**Given text**

- Opening Delimiter -

As the church in seeking to follow Jesus we know that just as God loves all God has created, we too are to try to love in this way—no exceptions—not through our own ability, but because God loves us this way.  As the church and those who seek to follow Jesus we must have the courage to be open to the varieties of ways God reveals God love. We must learn to greet those we do not yet know with hospitality rather than anxiety, allowing the Holy Spirit to expand our faith through an openness to the experiences of those beyond our own.

We are living in difficult and dangerous times. The world asks us to see each other as competitors in a scarce and ruthless world. But God calls us to abundance. God calls us to recognize that nothing God has created is outside the scope of the Creator’s love and image. And this message must be shared.

I have invited some members of our church to take a look at how we try to live out our Baptismal Covenant at Grace Church. I believe we need to be intentional about how our community shows the face of God’s unconditional redeeming love in our church and in the world. How do we create invitations that tell a story of welcome and inclusion? How do we greet people who are daring and diligent enough to come in our doors? How do we invite visitors to be a part of our worship and our service? How do we invite them to participate fully in our community when we gather for fellowship? How do we live out our faith, how do we show our love, as we go about our week at work, at the market, at committee meetings, and in social gatherings? And what inner work, study, and conversation do we need to engage in as church to uncover all the ways we may fear the openness of radical hospitality? Please hold this group and its work in your prayers. If you would like to participate in some way, please let me know.

- Closing Delimiter -

**Tasks and exercises**
a - List the places the Grace Church text names where we go about our week while living out our faith.
b - For each statement, say whether it agrees with the Grace Church text. Answer yes or no, and quote the deciding words.
(i) The world asks us to see each other as collaborators.
(ii) The writer invited some church members to look at how the church lives out its Baptismal Covenant.
(iii) We are to love as God loves through our own ability.
c - According to the Grace Church text, how must we learn to greet those we do not yet know?

**Supplied data**

- Opening Delimiter -

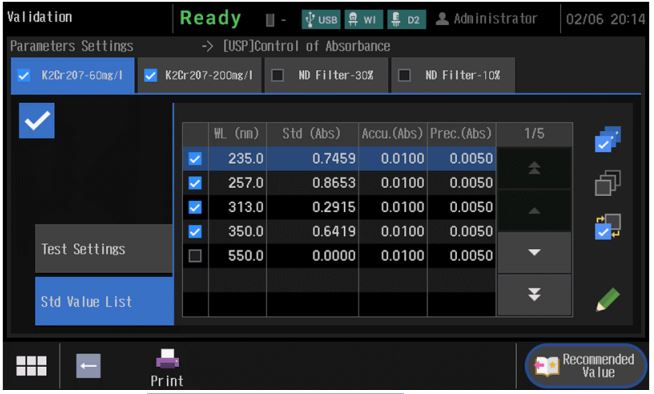Viewport: 654px width, 394px height.
Task: Click the back arrow icon
Action: pos(88,366)
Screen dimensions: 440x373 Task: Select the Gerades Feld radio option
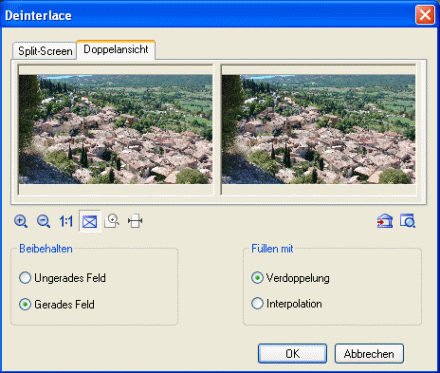(x=57, y=304)
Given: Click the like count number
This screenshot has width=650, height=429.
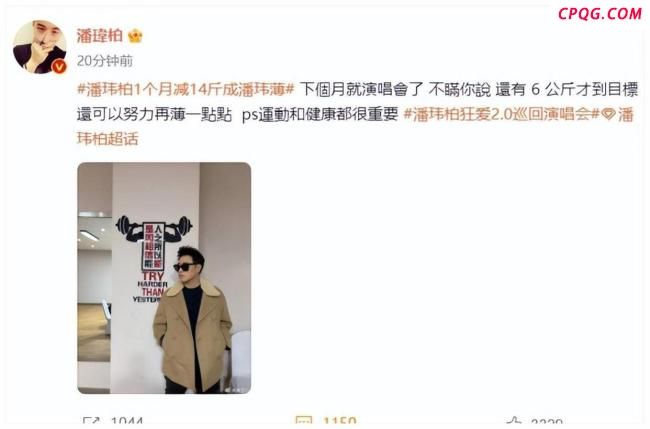Looking at the screenshot, I should (547, 422).
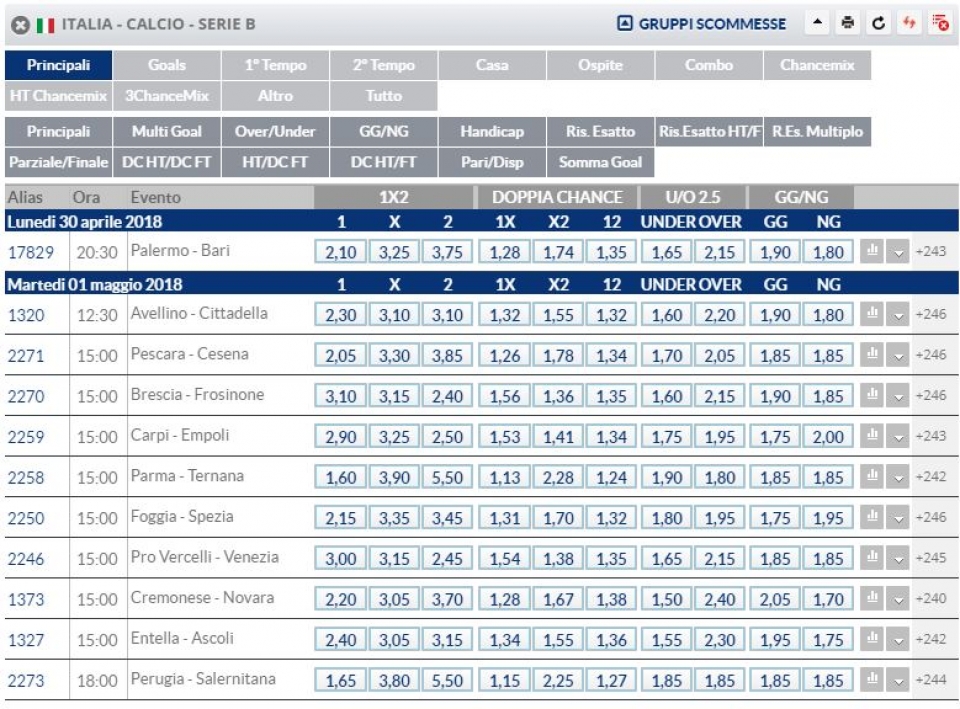Select odds 2,10 for Palermo home win
This screenshot has width=960, height=709.
[x=340, y=252]
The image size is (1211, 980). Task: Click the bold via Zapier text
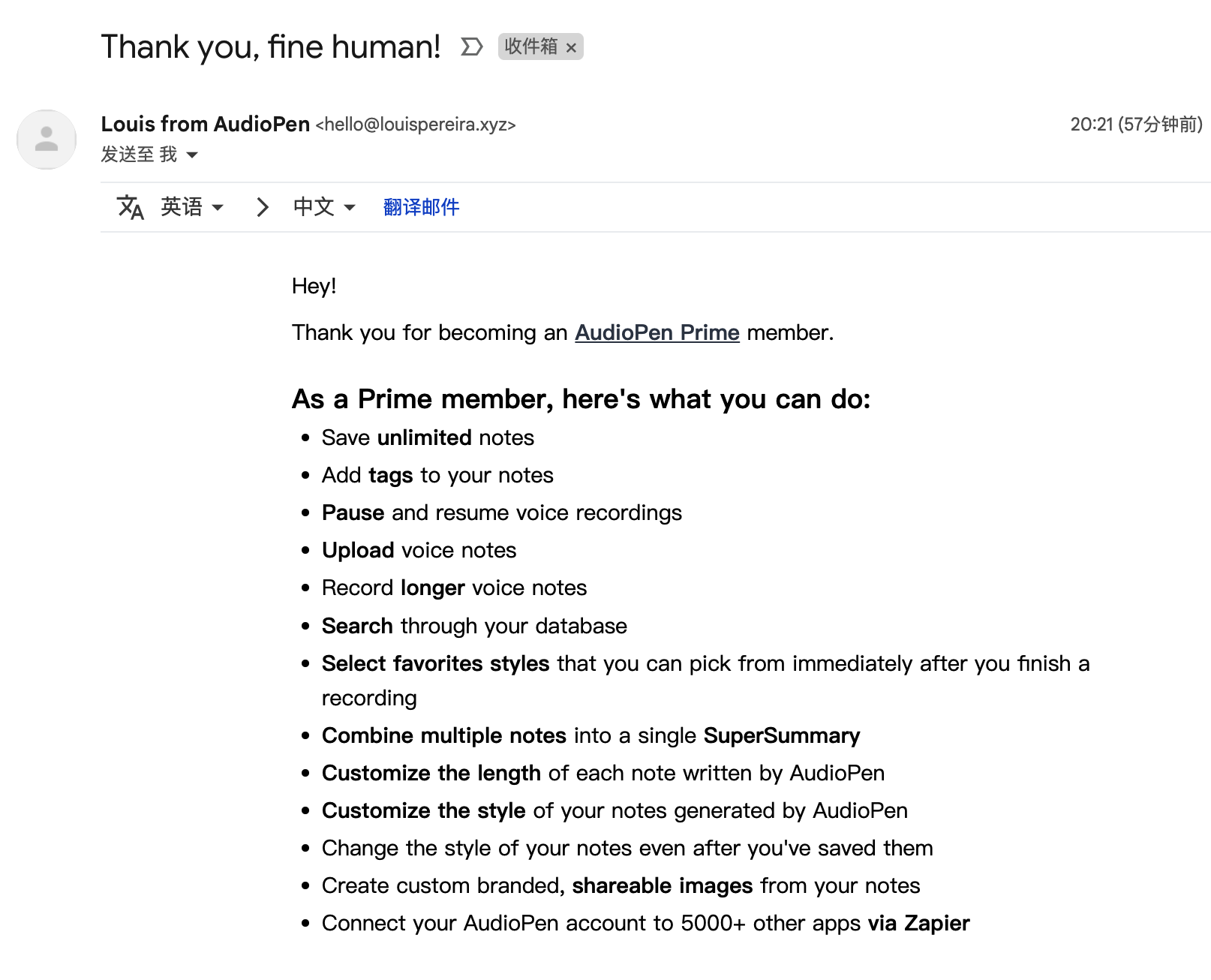919,923
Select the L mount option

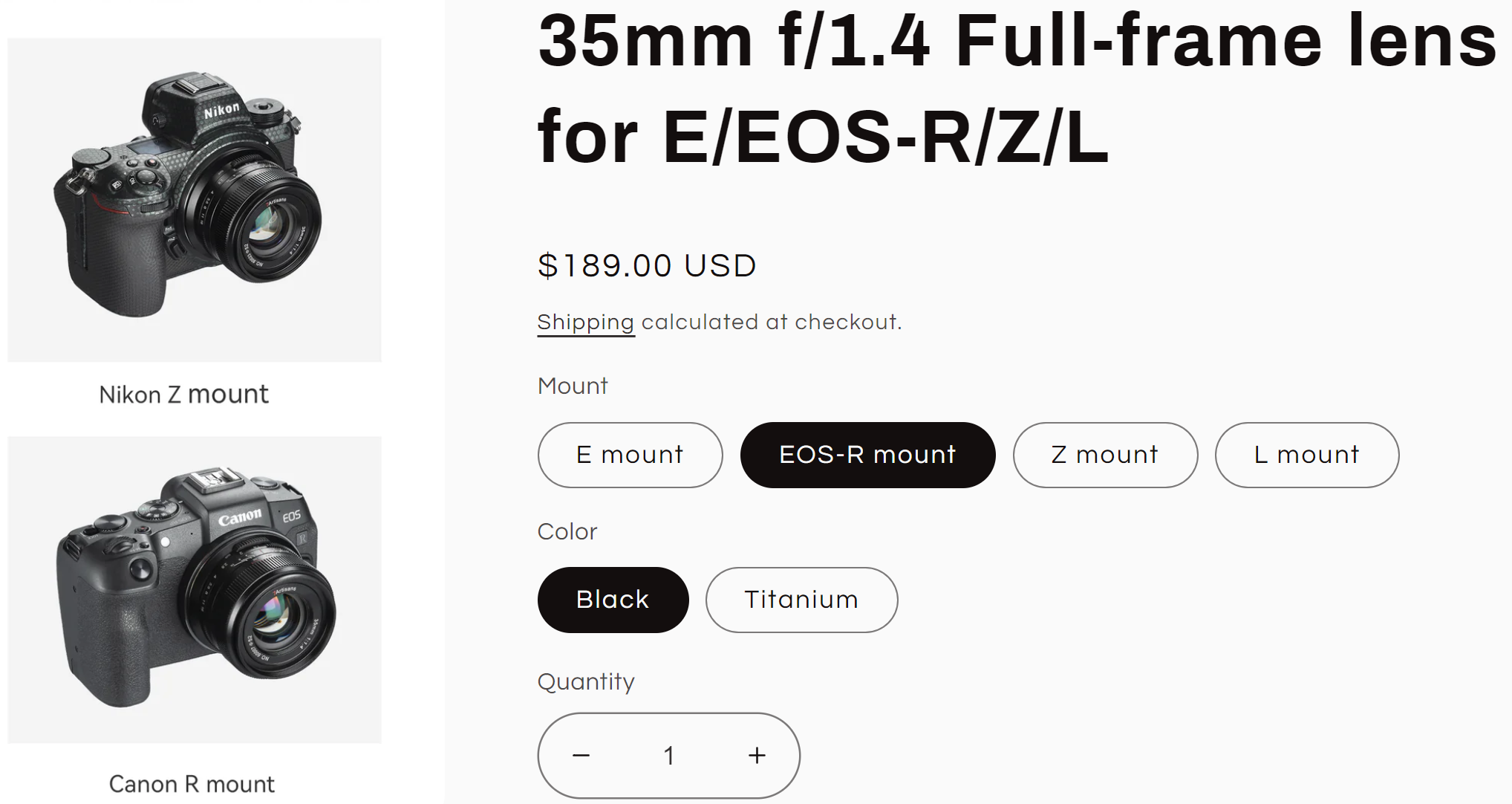coord(1307,455)
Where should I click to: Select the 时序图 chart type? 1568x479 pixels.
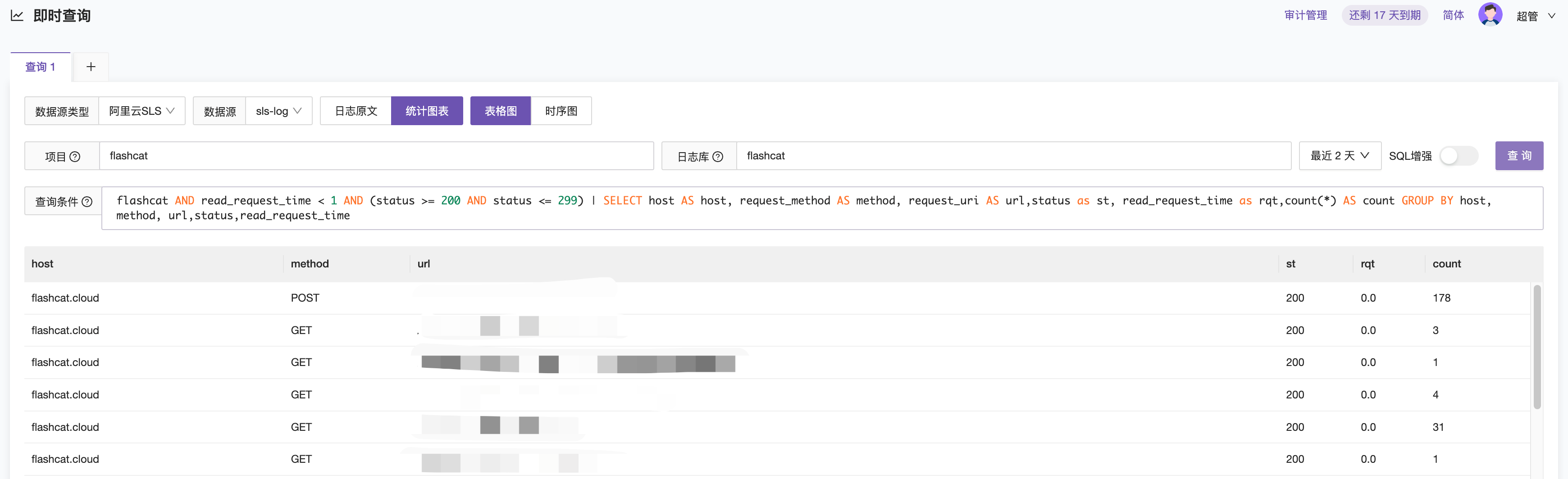[x=561, y=111]
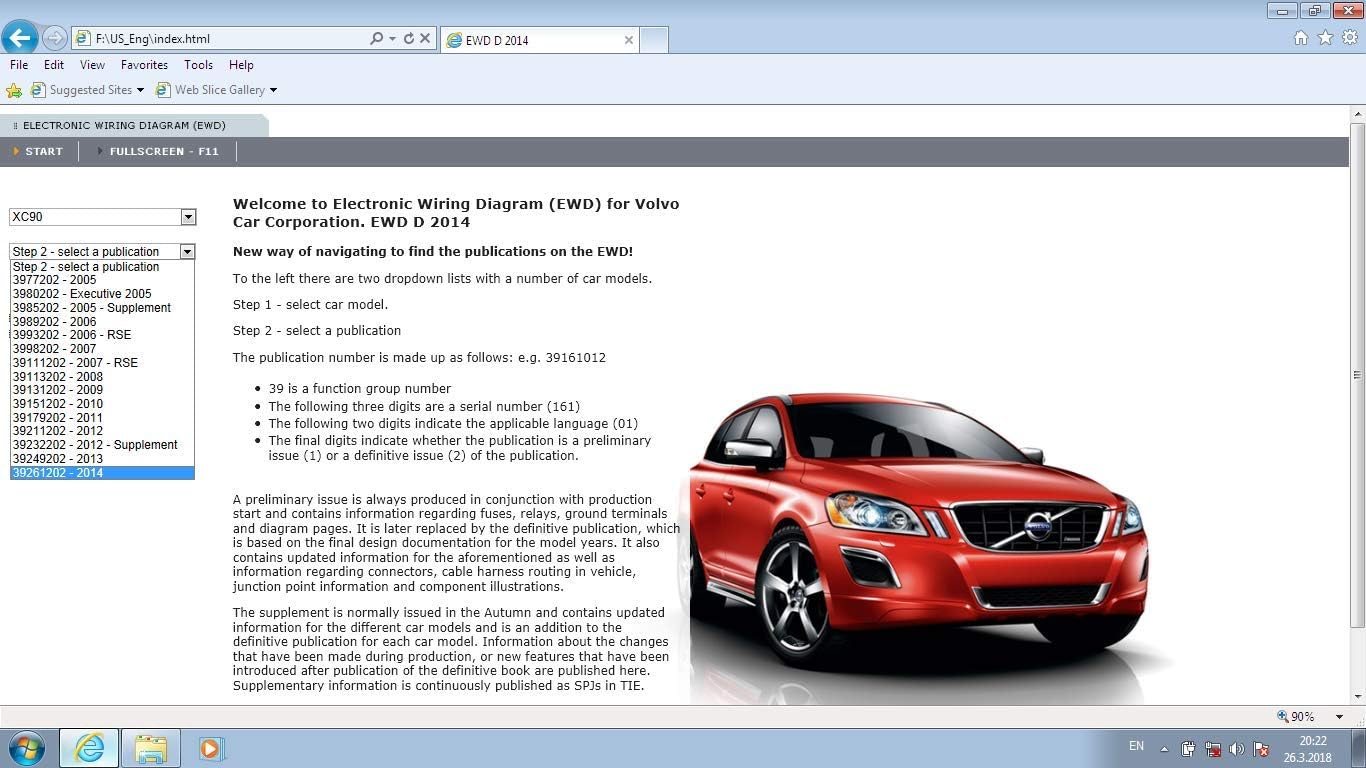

- Closing Delimiter -

**Responses**
a -
- work
- the market
- committee meetings
- social gatherings

b -
(i) No: "The world asks us to see each other as competitors in a scarce and ruthless world."
(ii) Yes: "I have invited some members of our church to take a look at how we try to live out our Baptismal Covenant at Grace Church."
(iii) No: "not through our own ability, but because God loves us this way."

c - With hospitality rather than anxiety.